# Feuillitine



## harpua (May 4, 2005)

Hey all!!

I just got some of this delicious stuff in, and I want to layer it inside of a choc mousse terrine. I'm afraid it will get soggy and weird. Does anyone know of a way I can prevent that? Is there a mixture I can make instead of just putting it directly on the middle? I've had these in the middle of chocolates in France and I just died it was so good.


----------



## rat (Mar 2, 2006)

We usually coat it first with melted chocolate, a little goes a long way. We heat the Feuillitine on a sheet pan to crisp it, then coat it with a little melted chocolate. When it sets it will not get soggy, it can also be used fro garnishes as well.


----------



## tri2cook (Nov 25, 2007)

Spreading it out and giving it a light spray with cocoa butter while tossing it around a time or three works pretty good too. I do that when I'm going to use it in something that doesn't include chocolate as a component.


----------



## harpua (May 4, 2005)

Thanks a lot! The chocolate idea worked well.


----------



## harpua (May 4, 2005)

Another note - I made one of the best things I've ever tasted with this stuff. 
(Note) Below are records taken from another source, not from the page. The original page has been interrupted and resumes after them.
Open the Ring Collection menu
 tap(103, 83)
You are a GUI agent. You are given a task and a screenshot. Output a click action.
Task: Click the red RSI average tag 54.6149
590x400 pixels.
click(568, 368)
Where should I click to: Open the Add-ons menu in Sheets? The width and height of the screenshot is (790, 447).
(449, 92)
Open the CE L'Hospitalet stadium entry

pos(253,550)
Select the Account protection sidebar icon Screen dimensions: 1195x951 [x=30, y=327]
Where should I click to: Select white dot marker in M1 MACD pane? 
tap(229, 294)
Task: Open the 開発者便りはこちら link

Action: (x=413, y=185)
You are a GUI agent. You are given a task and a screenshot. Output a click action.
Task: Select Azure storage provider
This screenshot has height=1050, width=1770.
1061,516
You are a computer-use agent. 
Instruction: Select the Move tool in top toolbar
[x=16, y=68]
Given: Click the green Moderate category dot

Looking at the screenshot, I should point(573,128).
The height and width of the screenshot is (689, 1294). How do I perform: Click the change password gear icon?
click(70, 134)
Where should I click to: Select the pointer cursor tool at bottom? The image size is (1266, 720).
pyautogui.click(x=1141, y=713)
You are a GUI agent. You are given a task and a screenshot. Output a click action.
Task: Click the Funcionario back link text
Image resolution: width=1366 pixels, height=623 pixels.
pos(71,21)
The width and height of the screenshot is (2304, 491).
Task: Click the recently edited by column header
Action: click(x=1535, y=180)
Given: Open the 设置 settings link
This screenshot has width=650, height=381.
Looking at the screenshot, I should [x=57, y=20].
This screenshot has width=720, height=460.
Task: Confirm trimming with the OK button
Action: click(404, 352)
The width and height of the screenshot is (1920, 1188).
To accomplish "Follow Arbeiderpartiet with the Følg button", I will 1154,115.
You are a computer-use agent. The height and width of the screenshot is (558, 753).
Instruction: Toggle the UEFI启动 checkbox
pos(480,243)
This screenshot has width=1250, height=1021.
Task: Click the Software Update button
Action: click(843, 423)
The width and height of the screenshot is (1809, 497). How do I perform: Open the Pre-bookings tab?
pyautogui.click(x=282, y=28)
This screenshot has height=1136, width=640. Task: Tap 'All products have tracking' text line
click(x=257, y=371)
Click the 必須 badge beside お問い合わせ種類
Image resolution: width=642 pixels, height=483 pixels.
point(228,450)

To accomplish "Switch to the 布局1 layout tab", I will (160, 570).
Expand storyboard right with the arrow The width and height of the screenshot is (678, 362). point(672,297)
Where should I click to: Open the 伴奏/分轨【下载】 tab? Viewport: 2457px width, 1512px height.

I roasted my own peanuts and made my own PB and mixed it with dark choc, butter, and prepared feullitine (coated in chocolate so it doesn't get soggy- see above), and then spread it out, let it cool and cut it into little candy bars. Served it as part of a guinness sundae. So amazing. In the past I did something similar with praline paste and rice crispies....


----------